• [Work required] Please output the entries below from the line that contains "504x409 pixels." through the final line, reproduced exactly and alone.

Top of Records to process

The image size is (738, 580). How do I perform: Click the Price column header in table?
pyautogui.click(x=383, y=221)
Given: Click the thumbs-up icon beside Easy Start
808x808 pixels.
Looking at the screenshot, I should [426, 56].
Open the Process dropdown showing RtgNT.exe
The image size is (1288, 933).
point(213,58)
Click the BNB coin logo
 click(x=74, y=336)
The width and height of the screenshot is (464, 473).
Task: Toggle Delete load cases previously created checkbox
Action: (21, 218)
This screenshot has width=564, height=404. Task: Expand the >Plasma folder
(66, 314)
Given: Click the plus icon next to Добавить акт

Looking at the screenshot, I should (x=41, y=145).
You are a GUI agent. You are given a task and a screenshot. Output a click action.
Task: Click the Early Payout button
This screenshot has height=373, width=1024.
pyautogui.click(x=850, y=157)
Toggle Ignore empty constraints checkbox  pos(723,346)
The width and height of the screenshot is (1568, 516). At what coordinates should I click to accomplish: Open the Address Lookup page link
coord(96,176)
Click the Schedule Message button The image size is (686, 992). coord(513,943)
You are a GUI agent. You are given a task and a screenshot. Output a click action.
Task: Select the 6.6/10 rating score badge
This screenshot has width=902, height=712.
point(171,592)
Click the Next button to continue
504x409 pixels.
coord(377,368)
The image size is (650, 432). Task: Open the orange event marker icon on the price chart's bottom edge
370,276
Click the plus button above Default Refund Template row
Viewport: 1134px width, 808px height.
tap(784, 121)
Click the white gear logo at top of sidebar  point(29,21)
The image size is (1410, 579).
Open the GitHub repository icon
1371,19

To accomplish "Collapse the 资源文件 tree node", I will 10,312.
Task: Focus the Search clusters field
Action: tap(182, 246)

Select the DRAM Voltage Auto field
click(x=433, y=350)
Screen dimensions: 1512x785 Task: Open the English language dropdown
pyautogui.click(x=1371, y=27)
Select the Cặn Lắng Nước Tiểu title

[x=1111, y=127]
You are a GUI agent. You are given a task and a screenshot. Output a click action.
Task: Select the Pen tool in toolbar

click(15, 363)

Bottom of Records to process

• [Expected answer]
504x409 pixels.
coord(377,368)
The image size is (650, 432). Task: Open the orange event marker icon on the price chart's bottom edge
370,276
Click the plus button above Default Refund Template row
Viewport: 1134px width, 808px height.
tap(784, 121)
Click the white gear logo at top of sidebar  point(29,21)
The image size is (1410, 579).
Open the GitHub repository icon
1371,19

To accomplish "Collapse the 资源文件 tree node", I will 10,312.
Task: Focus the Search clusters field
Action: tap(182, 246)

Select the DRAM Voltage Auto field
click(x=433, y=350)
Screen dimensions: 1512x785 Task: Open the English language dropdown
pyautogui.click(x=1371, y=27)
Select the Cặn Lắng Nước Tiểu title

[x=1111, y=127]
You are a GUI agent. You are given a task and a screenshot. Output a click action.
Task: Select the Pen tool in toolbar

click(15, 363)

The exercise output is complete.